We know each of us is different; however, the degree of difference is clearly underestimated. We experience this whenever we exclaim we cannot understand why someone does something, whenever anyone gets thrilled or appalled over something we don’t. I once worked with a sales manager who found it incomprehensible that a sales person wasn’t motivated by money.
As an example of how different we can be, I posted a while back that the ability to praise was a function of personality. This is an easy, enjoyable event for some and quite an arduous for others. In the November/December 2011 issue of Scientific American Mind, I found another example of our vast differences when I read Lauren F. Friedman’s article, “I’m Not Sorry”, citing the work, The Disposition to Apologize, of Andrew Howell and his colleagues at Grant MacEwan University. As examples, Friedman mentions some people who have difficult apologizing. Those who possess:
- A low degree of compassion and agreeability
- Low self-esteem
- An overly grand view of themselves (very egocentric)

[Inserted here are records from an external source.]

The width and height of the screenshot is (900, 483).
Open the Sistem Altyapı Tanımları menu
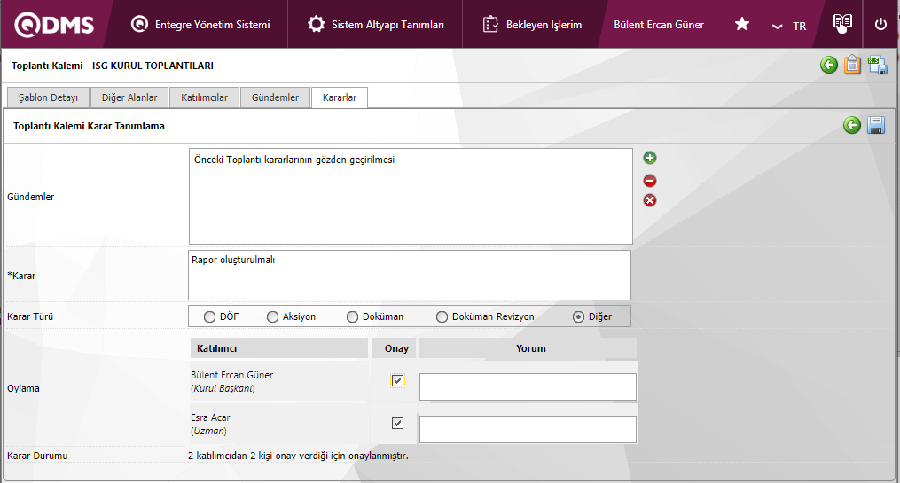[376, 25]
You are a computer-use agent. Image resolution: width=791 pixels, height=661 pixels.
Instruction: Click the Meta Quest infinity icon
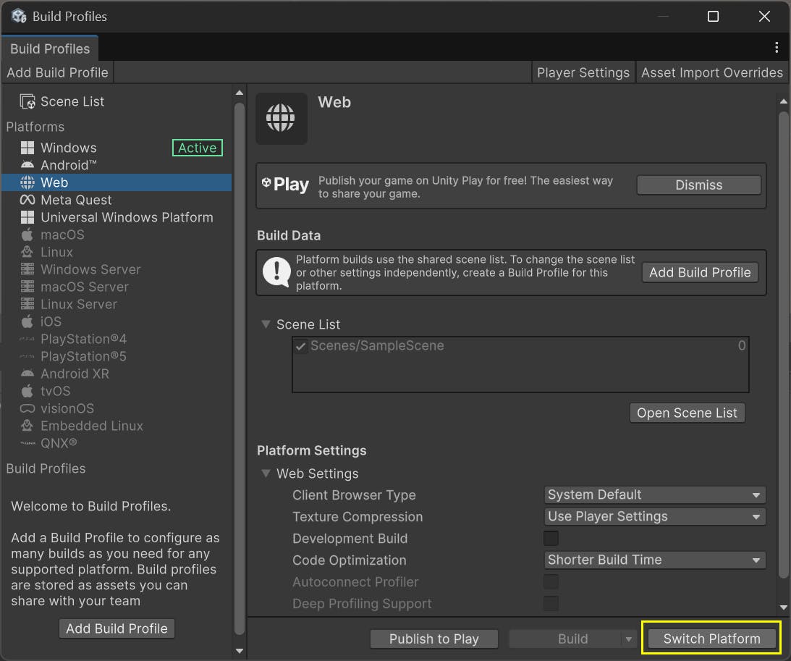(28, 200)
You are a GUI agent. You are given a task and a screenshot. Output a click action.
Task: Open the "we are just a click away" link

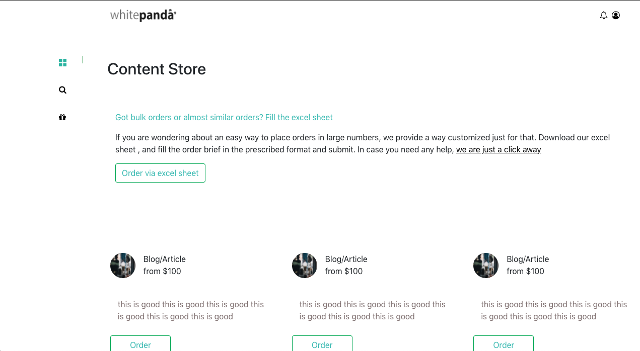tap(499, 149)
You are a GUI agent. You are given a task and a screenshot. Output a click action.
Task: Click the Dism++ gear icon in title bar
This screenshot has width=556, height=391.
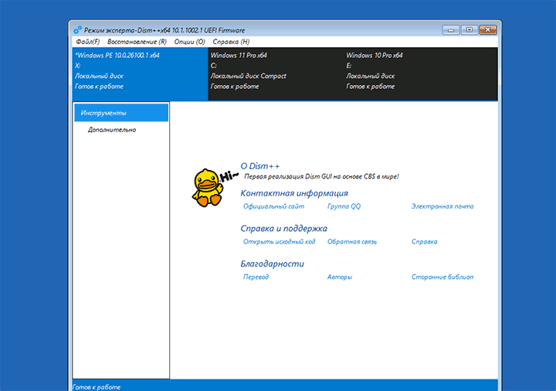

- A strong sense of justice
The point is that we can approach any human attribute – praising, apologizing, intelligence, athleticism, dedication, nurturing, courage, trustworthiness, relentlessness, sensitivity or any countless others – the same way: each having a myriad of variations and intensities across all humans. For instance, we know there is a difference between men and women, but “How big is that difference?” I often suggest to people that they imagine differences between any two people to be ten times greater than they think they are.
Again, this shows up when we can’t fathom why someone would think or do something and when we believe their “cure” is quite simple: “Just do what I do!” Both are signs of greatly under appreciating how different we are.